WHAT YOU WILL DO: Print every line of the listing below, starting with the line that holds "Viewport: 1092px width, 1109px" and going on through the line that holds "You are a computer-use agent. Viewport: 1105px", both included, and print nothing else.

GIVEN DATA:
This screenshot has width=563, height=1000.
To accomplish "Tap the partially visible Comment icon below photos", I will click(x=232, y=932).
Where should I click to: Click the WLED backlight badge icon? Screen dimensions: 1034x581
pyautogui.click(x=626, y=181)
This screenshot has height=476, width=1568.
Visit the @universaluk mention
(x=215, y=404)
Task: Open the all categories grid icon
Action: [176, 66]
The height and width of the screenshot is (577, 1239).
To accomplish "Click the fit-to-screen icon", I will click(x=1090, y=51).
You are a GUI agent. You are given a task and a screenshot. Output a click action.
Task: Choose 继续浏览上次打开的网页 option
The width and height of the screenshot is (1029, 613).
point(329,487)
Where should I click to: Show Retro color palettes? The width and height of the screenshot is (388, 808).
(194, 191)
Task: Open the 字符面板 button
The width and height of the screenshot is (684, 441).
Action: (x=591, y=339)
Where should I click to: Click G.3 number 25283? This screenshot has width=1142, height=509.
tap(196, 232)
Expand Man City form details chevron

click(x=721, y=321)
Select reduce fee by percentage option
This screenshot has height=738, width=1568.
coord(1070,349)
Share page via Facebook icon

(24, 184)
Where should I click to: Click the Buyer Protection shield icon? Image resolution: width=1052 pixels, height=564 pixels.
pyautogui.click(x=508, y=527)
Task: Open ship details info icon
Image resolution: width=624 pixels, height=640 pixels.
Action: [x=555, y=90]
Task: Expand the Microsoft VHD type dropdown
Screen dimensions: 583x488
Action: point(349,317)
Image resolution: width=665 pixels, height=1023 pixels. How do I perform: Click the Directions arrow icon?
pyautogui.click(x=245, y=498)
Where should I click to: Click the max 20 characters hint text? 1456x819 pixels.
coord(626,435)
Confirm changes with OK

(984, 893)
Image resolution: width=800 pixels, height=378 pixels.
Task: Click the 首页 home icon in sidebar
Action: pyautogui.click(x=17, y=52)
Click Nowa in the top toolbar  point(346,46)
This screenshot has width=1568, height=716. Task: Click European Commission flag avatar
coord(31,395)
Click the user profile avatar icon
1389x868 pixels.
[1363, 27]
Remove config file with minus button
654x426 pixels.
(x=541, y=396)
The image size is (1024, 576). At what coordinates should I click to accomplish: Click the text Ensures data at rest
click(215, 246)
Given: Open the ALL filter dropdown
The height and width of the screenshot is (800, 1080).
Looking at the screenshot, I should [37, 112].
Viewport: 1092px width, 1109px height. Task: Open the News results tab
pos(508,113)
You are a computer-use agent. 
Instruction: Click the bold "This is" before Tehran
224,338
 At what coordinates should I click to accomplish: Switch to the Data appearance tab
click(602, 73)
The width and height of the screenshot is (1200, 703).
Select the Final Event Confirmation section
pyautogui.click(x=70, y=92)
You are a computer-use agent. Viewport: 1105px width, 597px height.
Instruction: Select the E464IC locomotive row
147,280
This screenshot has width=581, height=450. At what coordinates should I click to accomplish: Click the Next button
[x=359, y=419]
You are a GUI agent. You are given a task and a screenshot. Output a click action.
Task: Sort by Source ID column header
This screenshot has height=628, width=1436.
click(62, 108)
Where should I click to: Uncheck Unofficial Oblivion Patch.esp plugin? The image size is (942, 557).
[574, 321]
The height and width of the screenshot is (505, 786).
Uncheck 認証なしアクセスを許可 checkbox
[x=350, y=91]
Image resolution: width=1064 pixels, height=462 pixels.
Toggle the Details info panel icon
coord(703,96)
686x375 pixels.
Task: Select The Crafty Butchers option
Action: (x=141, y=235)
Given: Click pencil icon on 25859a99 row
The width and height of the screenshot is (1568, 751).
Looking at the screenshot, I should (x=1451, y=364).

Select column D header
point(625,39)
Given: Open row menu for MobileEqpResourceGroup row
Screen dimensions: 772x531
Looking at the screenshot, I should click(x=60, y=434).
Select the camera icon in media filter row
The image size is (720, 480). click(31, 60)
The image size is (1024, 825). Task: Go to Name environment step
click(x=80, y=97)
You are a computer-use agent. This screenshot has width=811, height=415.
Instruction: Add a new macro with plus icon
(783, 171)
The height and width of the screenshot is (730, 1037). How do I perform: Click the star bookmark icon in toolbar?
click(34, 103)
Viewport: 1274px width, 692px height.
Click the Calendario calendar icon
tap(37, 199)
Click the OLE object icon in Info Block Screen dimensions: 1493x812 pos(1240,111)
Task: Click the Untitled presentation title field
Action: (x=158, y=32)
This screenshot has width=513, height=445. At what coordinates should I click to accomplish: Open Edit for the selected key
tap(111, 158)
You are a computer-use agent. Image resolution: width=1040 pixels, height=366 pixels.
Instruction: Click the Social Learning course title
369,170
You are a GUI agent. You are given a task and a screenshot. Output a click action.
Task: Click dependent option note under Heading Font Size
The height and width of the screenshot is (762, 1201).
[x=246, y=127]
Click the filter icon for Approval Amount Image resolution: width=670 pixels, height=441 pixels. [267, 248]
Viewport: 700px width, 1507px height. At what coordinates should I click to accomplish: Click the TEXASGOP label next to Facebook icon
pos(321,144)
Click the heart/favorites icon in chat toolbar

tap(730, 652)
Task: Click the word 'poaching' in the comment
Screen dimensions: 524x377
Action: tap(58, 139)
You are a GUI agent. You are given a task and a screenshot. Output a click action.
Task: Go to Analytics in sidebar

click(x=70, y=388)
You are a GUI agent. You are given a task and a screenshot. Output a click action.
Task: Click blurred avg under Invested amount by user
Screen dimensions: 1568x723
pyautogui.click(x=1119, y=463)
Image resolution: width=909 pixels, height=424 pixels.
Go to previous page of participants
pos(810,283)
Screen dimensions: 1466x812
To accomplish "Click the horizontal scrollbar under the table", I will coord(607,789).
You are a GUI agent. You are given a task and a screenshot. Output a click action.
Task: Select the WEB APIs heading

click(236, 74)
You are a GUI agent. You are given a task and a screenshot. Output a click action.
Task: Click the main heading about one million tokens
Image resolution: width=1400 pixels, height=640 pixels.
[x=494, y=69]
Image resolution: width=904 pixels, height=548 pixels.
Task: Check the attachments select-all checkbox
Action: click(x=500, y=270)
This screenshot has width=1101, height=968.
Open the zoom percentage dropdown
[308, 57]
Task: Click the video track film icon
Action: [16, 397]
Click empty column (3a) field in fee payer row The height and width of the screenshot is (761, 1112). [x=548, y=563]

ANSWER:
Viewport: 1092px width, 1109px height. Task: Open the News results tab
pos(508,113)
You are a computer-use agent. 
Instruction: Click the bold "This is" before Tehran
224,338
 At what coordinates should I click to accomplish: Switch to the Data appearance tab
click(602, 73)
The width and height of the screenshot is (1200, 703).
Select the Final Event Confirmation section
pyautogui.click(x=70, y=92)
You are a computer-use agent. Viewport: 1105px width, 597px height.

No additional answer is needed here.